▶ _Data to process_:
----

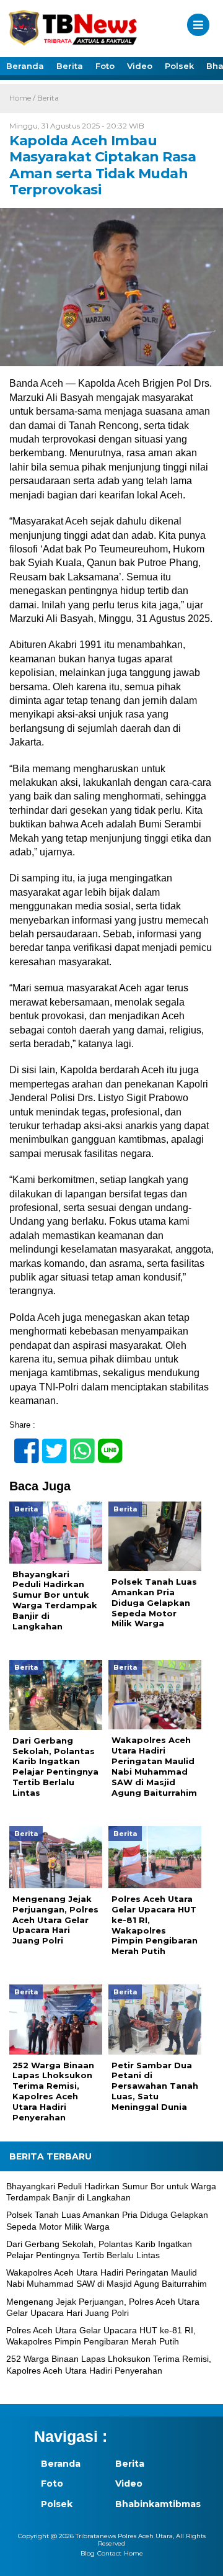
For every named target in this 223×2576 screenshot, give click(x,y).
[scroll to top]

----

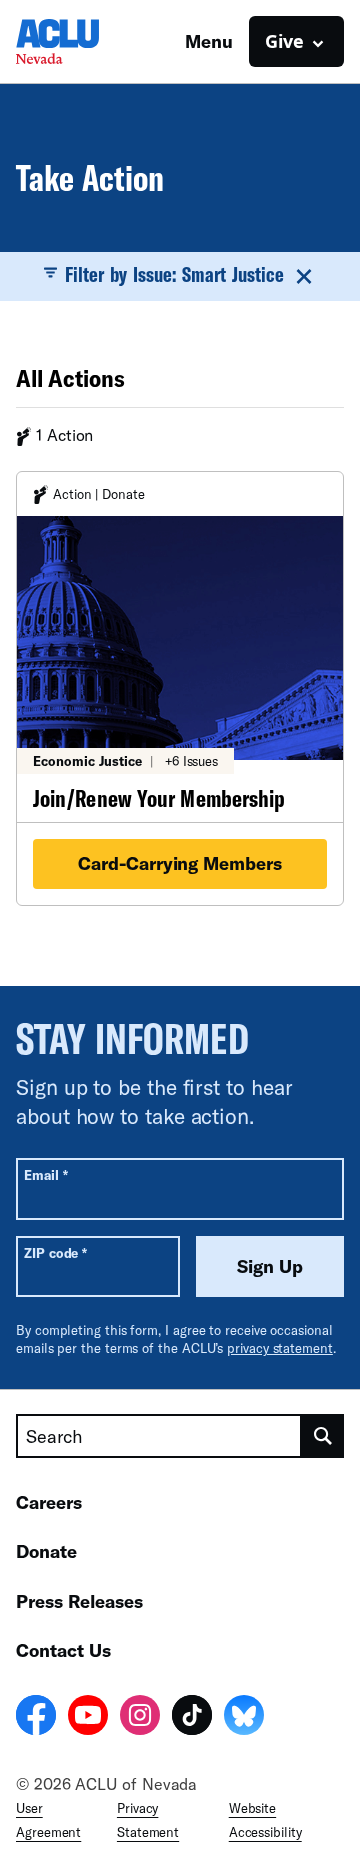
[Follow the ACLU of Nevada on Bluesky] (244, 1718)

----

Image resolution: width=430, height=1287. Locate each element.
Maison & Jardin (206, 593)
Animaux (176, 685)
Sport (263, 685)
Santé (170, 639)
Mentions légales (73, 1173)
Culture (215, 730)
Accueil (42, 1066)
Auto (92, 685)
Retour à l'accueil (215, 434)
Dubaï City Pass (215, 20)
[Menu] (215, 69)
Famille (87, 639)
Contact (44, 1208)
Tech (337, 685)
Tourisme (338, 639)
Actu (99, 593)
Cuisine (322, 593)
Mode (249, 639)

----

▶ _The task_:
Once you find the line with "Mentions légales (73, 1173)" above, print it and every line after it up to and including the line with "Mode (249, 639)", exactly as written and nothing else.

▶ _Exercise answer_:
Mentions légales (73, 1173)
Culture (215, 730)
Accueil (42, 1066)
Auto (92, 685)
Retour à l'accueil (215, 434)
Dubaï City Pass (215, 20)
[Menu] (215, 69)
Famille (87, 639)
Contact (44, 1208)
Tech (337, 685)
Tourisme (338, 639)
Actu (99, 593)
Cuisine (322, 593)
Mode (249, 639)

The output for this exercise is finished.